RAW DATA:

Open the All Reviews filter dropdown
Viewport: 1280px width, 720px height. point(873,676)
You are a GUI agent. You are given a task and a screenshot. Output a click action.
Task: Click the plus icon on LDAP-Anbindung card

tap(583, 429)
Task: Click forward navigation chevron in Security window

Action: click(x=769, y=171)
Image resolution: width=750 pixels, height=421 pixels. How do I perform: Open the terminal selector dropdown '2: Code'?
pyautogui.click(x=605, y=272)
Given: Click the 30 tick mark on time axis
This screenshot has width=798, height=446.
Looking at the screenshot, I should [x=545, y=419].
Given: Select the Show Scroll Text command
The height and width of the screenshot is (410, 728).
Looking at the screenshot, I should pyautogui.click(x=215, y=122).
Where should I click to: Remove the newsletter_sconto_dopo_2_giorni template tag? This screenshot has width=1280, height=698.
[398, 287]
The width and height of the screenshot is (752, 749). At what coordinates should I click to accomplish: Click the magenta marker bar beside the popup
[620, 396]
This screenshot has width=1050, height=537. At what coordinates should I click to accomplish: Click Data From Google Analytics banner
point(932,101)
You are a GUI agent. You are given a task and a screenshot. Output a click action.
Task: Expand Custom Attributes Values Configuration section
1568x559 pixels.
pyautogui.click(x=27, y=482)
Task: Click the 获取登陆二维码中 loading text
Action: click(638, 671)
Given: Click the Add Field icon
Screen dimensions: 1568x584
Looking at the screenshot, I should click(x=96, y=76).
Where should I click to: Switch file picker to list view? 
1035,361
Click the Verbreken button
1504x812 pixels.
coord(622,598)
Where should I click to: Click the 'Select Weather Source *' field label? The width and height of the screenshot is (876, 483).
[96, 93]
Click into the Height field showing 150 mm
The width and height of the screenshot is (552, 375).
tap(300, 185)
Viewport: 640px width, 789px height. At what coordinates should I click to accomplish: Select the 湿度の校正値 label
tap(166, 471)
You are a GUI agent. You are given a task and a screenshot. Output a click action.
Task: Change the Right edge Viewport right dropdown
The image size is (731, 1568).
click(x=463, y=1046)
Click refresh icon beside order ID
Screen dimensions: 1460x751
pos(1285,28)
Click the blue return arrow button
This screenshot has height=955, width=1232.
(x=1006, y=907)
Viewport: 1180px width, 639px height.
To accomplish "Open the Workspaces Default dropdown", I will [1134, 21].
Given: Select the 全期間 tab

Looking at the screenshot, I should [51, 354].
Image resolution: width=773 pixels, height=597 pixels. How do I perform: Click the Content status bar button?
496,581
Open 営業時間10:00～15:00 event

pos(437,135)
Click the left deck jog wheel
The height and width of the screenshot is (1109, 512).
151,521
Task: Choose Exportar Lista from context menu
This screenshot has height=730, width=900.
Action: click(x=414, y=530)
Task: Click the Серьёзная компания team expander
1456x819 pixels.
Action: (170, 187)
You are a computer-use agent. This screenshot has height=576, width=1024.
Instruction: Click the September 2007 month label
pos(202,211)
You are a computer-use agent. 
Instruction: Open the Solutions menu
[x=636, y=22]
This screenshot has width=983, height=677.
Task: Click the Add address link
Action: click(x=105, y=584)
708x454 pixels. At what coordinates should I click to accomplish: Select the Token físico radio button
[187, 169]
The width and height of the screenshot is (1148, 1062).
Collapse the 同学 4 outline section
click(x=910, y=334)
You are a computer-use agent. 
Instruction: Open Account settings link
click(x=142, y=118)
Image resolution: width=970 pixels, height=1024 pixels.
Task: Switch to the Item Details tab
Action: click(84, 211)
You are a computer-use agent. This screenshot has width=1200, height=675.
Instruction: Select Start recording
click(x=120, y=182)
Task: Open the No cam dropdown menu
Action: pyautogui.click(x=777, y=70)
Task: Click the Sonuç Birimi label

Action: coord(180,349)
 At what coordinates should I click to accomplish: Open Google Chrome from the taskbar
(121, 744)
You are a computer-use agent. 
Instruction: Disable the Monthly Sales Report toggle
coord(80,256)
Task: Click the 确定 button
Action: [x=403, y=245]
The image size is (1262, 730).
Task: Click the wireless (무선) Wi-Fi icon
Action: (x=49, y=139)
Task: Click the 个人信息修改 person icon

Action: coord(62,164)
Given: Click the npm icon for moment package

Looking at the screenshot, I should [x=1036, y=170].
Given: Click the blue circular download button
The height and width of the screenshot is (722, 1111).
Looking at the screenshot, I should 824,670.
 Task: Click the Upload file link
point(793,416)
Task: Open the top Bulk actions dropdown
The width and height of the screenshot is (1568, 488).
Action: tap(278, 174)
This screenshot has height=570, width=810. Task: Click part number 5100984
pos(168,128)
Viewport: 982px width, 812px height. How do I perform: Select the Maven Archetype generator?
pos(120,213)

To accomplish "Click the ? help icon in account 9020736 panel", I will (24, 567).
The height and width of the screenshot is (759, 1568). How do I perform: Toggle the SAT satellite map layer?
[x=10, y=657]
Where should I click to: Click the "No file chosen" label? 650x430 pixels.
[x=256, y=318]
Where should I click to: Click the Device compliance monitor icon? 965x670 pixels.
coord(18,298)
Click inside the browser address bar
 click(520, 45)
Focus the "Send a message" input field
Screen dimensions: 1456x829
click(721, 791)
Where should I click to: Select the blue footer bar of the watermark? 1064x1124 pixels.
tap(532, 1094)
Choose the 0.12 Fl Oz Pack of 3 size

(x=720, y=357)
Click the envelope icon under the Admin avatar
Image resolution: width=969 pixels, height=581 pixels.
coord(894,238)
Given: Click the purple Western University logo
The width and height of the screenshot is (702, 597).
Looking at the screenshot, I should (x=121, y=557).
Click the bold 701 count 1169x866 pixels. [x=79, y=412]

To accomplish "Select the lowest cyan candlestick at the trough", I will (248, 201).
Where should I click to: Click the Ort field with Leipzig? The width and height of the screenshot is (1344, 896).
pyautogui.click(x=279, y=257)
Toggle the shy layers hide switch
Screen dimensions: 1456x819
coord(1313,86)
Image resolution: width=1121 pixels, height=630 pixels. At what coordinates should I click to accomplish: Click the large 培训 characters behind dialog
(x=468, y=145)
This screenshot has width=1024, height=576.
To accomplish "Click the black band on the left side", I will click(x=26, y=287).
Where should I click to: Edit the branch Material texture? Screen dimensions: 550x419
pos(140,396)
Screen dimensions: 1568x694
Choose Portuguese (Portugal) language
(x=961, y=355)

INSTRUCTIONS FOR THE TASK:
Give every line of the entries above as a JSON list of strings, one string per line, with blank lines omitted.

WORKED ANSWER:
[
  "Open the All Reviews filter dropdown",
  "Viewport: 1280px width, 720px height. point(873,676)",
  "You are a GUI agent. You are given a task and a screenshot. Output a click action.",
  "Task: Click the plus icon on LDAP-Anbindung card",
  "tap(583, 429)",
  "Task: Click forward navigation chevron in Security window",
  "Action: click(x=769, y=171)",
  "Image resolution: width=750 pixels, height=421 pixels. How do I perform: Open the terminal selector dropdown '2: Code'?",
  "pyautogui.click(x=605, y=272)",
  "Given: Click the 30 tick mark on time axis",
  "This screenshot has width=798, height=446.",
  "Looking at the screenshot, I should [x=545, y=419].",
  "Given: Select the Show Scroll Text command",
  "The height and width of the screenshot is (410, 728).",
  "Looking at the screenshot, I should pyautogui.click(x=215, y=122).",
  "Where should I click to: Remove the newsletter_sconto_dopo_2_giorni template tag? This screenshot has width=1280, height=698.",
  "[398, 287]",
  "The width and height of the screenshot is (752, 749). At what coordinates should I click to accomplish: Click the magenta marker bar beside the popup",
  "[620, 396]",
  "This screenshot has width=1050, height=537. At what coordinates should I click to accomplish: Click Data From Google Analytics banner",
  "point(932,101)",
  "You are a GUI agent. You are given a task and a screenshot. Output a click action.",
  "Task: Expand Custom Attributes Values Configuration section",
  "1568x559 pixels.",
  "pyautogui.click(x=27, y=482)",
  "Task: Click the 获取登陆二维码中 loading text",
  "Action: click(638, 671)",
  "Given: Click the Add Field icon",
  "Screen dimensions: 1568x584",
  "Looking at the screenshot, I should click(x=96, y=76).",
  "Where should I click to: Switch file picker to list view? ",
  "1035,361",
  "Click the Verbreken button",
  "1504x812 pixels.",
  "coord(622,598)",
  "Where should I click to: Click the 'Select Weather Source *' field label? The width and height of the screenshot is (876, 483).",
  "[96, 93]",
  "Click into the Height field showing 150 mm",
  "The width and height of the screenshot is (552, 375).",
  "tap(300, 185)",
  "Viewport: 640px width, 789px height. At what coordinates should I click to accomplish: Select the 湿度の校正値 label",
  "tap(166, 471)",
  "You are a GUI agent. You are given a task and a screenshot. Output a click action.",
  "Task: Change the Right edge Viewport right dropdown",
  "The image size is (731, 1568).",
  "click(x=463, y=1046)",
  "Click refresh icon beside order ID",
  "Screen dimensions: 1460x751",
  "pos(1285,28)",
  "Click the blue return arrow button",
  "This screenshot has height=955, width=1232.",
  "(x=1006, y=907)",
  "Viewport: 1180px width, 639px height.",
  "To accomplish \"Open the Workspaces Default dropdown\", I will [1134, 21].",
  "Given: Select the 全期間 tab",
  "Looking at the screenshot, I should [51, 354].",
  "Image resolution: width=773 pixels, height=597 pixels. How do I perform: Click the Content status bar button?",
  "496,581",
  "Open 営業時間10:00～15:00 event",
  "pos(437,135)",
  "Click the left deck jog wheel",
  "The height and width of the screenshot is (1109, 512).",
  "151,521",
  "Task: Choose Exportar Lista from context menu",
  "This screenshot has height=730, width=900.",
  "Action: click(x=414, y=530)",
  "Task: Click the Серьёзная компания team expander",
  "1456x819 pixels.",
  "Action: (170, 187)",
  "You are a computer-use agent. This screenshot has height=576, width=1024.",
  "Instruction: Click the September 2007 month label",
  "pos(202,211)",
  "You are a computer-use agent. ",
  "Instruction: Open the Solutions menu",
  "[x=636, y=22]",
  "This screenshot has width=983, height=677.",
  "Task: Click the Add address link",
  "Action: click(x=105, y=584)",
  "708x454 pixels. At what coordinates should I click to accomplish: Select the Token físico radio button",
  "[187, 169]",
  "The width and height of the screenshot is (1148, 1062).",
  "Collapse the 同学 4 outline section",
  "click(x=910, y=334)",
  "You are a computer-use agent. ",
  "Instruction: Open Account settings link",
  "click(x=142, y=118)",
  "Image resolution: width=970 pixels, height=1024 pixels.",
  "Task: Switch to the Item Details tab",
  "Action: click(84, 211)",
  "You are a computer-use agent. This screenshot has width=1200, height=675.",
  "Instruction: Select Start recording",
  "click(x=120, y=182)",
  "Task: Open the No cam dropdown menu",
  "Action: pyautogui.click(x=777, y=70)",
  "Task: Click the Sonuç Birimi label",
  "Action: coord(180,349)",
  " At what coordinates should I click to accomplish: Open Google Chrome from the taskbar",
  "(121, 744)",
  "You are a computer-use agent. ",
  "Instruction: Disable the Monthly Sales Report toggle",
  "coord(80,256)",
  "Task: Click the 确定 button",
  "Action: [x=403, y=245]",
  "The image size is (1262, 730).",
  "Task: Click the wireless (무선) Wi-Fi icon",
  "Action: (x=49, y=139)",
  "Task: Click the 个人信息修改 person icon",
  "Action: coord(62,164)",
  "Given: Click the npm icon for moment package",
  "Looking at the screenshot, I should [x=1036, y=170].",
  "Given: Click the blue circular download button",
  "The height and width of the screenshot is (722, 1111).",
  "Looking at the screenshot, I should 824,670.",
  " Task: Click the Upload file link",
  "point(793,416)",
  "Task: Open the top Bulk actions dropdown",
  "The width and height of the screenshot is (1568, 488).",
  "Action: tap(278, 174)",
  "This screenshot has height=570, width=810. Task: Click part number 5100984",
  "pos(168,128)",
  "Viewport: 982px width, 812px height. How do I perform: Select the Maven Archetype generator?",
  "pos(120,213)",
  "To accomplish \"Click the ? help icon in account 9020736 panel\", I will (24, 567).",
  "The height and width of the screenshot is (759, 1568). How do I perform: Toggle the SAT satellite map layer?",
  "[x=10, y=657]",
  "Where should I click to: Click the \"No file chosen\" label? 650x430 pixels.",
  "[x=256, y=318]",
  "Where should I click to: Click the Device compliance monitor icon? 965x670 pixels.",
  "coord(18,298)",
  "Click inside the browser address bar",
  " click(520, 45)",
  "Focus the \"Send a message\" input field",
  "Screen dimensions: 1456x829",
  "click(721, 791)",
  "Where should I click to: Select the blue footer bar of the watermark? 1064x1124 pixels.",
  "tap(532, 1094)",
  "Choose the 0.12 Fl Oz Pack of 3 size",
  "(x=720, y=357)",
  "Click the envelope icon under the Admin avatar",
  "Image resolution: width=969 pixels, height=581 pixels.",
  "coord(894,238)",
  "Given: Click the purple Western University logo",
  "The width and height of the screenshot is (702, 597).",
  "Looking at the screenshot, I should (x=121, y=557).",
  "Click the bold 701 count 1169x866 pixels. [x=79, y=412]",
  "To accomplish \"Select the lowest cyan candlestick at the trough\", I will (248, 201).",
  "Where should I click to: Click the Ort field with Leipzig? The width and height of the screenshot is (1344, 896).",
  "pyautogui.click(x=279, y=257)",
  "Toggle the shy layers hide switch",
  "Screen dimensions: 1456x819",
  "coord(1313,86)",
  "Image resolution: width=1121 pixels, height=630 pixels. At what coordinates should I click to accomplish: Click the large 培训 characters behind dialog",
  "(x=468, y=145)",
  "This screenshot has width=1024, height=576.",
  "To accomplish \"Click the black band on the left side\", I will click(x=26, y=287).",
  "Where should I click to: Edit the branch Material texture? Screen dimensions: 550x419",
  "pos(140,396)",
  "Screen dimensions: 1568x694",
  "Choose Portuguese (Portugal) language",
  "(x=961, y=355)"
]